(Entries on finding words and elements)
——
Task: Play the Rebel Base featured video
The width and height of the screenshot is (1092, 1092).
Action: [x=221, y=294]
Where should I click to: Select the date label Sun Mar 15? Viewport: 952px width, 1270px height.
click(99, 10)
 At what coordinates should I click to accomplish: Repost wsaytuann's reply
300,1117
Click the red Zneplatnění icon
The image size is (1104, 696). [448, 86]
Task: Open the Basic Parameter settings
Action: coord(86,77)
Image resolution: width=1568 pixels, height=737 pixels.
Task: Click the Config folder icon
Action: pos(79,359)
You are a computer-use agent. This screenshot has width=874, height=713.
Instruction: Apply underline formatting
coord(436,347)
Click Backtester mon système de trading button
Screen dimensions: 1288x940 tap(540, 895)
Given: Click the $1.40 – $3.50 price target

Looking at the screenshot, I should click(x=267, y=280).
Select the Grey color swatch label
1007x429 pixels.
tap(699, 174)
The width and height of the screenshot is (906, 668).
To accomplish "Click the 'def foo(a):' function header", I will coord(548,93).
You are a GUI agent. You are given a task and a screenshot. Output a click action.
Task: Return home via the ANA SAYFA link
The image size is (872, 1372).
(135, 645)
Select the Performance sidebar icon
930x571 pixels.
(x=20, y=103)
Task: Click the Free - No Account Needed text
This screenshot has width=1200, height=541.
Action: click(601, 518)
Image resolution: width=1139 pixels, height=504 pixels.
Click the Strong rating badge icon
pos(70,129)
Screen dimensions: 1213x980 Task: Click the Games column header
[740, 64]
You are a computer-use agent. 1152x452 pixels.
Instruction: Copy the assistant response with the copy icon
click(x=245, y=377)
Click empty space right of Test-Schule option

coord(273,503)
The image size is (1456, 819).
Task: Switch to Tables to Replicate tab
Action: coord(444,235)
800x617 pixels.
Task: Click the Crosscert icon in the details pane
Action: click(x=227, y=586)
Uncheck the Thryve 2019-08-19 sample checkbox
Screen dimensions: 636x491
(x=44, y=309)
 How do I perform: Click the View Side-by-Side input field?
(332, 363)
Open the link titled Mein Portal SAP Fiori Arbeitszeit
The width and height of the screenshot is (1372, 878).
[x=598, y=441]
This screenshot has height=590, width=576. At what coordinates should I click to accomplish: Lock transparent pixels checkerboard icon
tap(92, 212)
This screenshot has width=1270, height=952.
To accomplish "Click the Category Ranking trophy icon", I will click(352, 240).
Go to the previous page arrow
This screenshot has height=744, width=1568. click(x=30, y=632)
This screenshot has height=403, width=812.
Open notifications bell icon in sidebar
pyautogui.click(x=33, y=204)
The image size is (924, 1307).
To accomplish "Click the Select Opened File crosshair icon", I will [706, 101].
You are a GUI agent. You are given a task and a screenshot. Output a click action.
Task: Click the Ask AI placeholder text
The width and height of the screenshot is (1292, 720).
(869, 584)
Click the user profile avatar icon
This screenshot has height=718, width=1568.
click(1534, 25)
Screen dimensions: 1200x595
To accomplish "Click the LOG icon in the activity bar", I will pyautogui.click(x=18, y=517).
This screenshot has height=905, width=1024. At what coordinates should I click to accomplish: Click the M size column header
——
GIVEN TASK: Count the lines in the records above that contain the string "text", and reply with the number alone.

RESPONSE TO THE TASK: 2